The decision to homeschool is usually taken by the parent, but at times as the homeschool student who has never attended regular school grows up, they may question this decision. The portrayal of regular school in books they read and movies they watch, may give them the impression that they are missing out because they are being homeschooled. What does the homeschool parent do in a situation like this, where the homeschool student wants to go to regular school? Here are some suggestions.

Explain Why You Thought Homeschool Was  a Good Idea

The homeschool student should be told about why the homeschool parent thought it was the right educational choice for them to make. The stronger bond between the children and the parent, the flexibility to teach what interested them, no early morning rush to catch the bus, no cancelling family road trips because of missing classes, and so many more reasons. If the child understands why they are being homeschooled, it makes them more accepting of the option.

Ask What They Want to Do in Regular School

Each child is unique and will have a different reason for wanting to go to regular school. Some may want to make friends with other classmates, while others may feel that they want to explore the more traditional approach to education. Get them to express what they feel they are missing out on while they are being homeschooled. This is the first step to making a joint decision about their future studies. Just because they have been homeschooled so far does not mean that they can’t switch to regular school at a later date.

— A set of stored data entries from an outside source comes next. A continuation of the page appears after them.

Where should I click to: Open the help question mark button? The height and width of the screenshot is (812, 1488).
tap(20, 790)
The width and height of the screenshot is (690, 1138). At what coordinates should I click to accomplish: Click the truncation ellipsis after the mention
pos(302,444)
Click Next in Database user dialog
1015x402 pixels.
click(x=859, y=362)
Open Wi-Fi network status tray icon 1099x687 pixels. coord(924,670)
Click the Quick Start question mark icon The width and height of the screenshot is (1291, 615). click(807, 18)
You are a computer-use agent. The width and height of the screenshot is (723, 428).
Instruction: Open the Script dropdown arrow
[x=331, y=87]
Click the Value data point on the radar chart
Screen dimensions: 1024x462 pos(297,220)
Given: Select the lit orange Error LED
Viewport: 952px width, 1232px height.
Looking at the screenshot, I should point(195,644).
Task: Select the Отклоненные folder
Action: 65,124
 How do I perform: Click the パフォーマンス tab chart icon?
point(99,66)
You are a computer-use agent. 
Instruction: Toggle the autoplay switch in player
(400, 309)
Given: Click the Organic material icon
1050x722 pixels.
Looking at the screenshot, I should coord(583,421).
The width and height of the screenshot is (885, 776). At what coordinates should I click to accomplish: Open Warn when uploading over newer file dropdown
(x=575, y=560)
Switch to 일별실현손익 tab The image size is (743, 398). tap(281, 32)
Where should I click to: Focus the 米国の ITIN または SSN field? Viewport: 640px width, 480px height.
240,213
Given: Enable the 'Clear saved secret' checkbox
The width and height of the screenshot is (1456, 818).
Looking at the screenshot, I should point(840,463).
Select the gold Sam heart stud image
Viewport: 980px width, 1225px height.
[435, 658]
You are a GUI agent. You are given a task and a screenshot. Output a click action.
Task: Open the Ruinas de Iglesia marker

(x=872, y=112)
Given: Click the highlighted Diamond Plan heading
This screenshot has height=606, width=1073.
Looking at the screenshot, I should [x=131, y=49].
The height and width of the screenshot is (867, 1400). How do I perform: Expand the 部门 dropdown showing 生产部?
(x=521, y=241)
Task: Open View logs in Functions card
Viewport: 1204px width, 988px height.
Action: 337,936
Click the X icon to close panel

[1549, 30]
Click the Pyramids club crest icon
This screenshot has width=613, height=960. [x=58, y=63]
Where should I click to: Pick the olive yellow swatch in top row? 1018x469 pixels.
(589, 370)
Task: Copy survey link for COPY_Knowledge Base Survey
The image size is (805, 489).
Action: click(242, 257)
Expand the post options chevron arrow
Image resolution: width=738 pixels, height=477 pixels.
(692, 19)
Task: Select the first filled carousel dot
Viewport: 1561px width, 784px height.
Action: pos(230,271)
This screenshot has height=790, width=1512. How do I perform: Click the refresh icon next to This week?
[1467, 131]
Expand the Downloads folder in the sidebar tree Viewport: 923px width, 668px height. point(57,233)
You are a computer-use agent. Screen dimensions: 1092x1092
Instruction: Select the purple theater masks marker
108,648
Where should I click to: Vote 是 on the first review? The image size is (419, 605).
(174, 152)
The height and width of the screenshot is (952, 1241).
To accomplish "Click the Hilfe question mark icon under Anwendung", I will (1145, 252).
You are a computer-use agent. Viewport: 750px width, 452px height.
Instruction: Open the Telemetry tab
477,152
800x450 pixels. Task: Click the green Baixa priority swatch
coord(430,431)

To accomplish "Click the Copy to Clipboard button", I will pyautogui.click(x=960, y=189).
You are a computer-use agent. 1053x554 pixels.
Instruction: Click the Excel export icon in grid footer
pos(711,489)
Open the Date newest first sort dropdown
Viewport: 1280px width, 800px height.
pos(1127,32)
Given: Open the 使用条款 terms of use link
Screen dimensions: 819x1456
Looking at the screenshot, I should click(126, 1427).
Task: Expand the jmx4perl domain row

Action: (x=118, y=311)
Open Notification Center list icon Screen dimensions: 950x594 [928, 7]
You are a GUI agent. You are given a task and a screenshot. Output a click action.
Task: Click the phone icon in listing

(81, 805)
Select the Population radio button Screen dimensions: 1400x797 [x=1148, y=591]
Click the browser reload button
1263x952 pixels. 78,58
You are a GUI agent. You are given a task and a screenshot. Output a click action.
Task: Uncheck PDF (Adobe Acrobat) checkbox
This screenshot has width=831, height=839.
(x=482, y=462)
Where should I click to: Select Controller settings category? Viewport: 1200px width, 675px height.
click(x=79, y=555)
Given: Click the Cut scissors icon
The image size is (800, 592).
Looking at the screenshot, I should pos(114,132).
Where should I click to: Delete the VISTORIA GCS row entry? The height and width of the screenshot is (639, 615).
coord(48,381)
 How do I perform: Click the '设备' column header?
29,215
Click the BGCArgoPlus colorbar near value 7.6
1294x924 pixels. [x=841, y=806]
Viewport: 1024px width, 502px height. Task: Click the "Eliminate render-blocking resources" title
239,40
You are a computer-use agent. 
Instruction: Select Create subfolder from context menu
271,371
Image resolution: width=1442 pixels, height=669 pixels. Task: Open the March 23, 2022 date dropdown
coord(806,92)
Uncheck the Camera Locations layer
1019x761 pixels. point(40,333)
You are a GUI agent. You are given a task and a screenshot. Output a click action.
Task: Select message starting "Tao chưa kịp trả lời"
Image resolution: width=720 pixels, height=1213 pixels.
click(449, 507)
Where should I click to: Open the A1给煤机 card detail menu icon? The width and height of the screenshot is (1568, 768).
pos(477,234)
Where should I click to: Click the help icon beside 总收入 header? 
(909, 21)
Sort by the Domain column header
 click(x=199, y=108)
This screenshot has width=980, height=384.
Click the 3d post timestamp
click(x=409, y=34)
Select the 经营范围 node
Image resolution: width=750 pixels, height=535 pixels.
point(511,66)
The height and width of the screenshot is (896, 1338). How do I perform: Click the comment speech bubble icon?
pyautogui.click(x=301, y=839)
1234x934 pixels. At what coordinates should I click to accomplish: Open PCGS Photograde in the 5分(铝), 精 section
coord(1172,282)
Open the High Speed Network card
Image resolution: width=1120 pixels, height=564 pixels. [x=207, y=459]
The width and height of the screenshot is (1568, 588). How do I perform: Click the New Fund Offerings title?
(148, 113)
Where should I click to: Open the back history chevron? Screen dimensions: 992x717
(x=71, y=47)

Give Them Options for a Compromise

Suppose they were allowed to join a homeschool co-op where they would have the opportunity to make new friends and forge life long bonds? Would that make them happier? Allow them to participate in organized sporting activities where they will be forced to interact with all kinds of children and adult supervisors. Check if that makes them feel part of the main stream. Music lessons for singing, or playing an instrument can also help if conducted by a teacher other than the parent.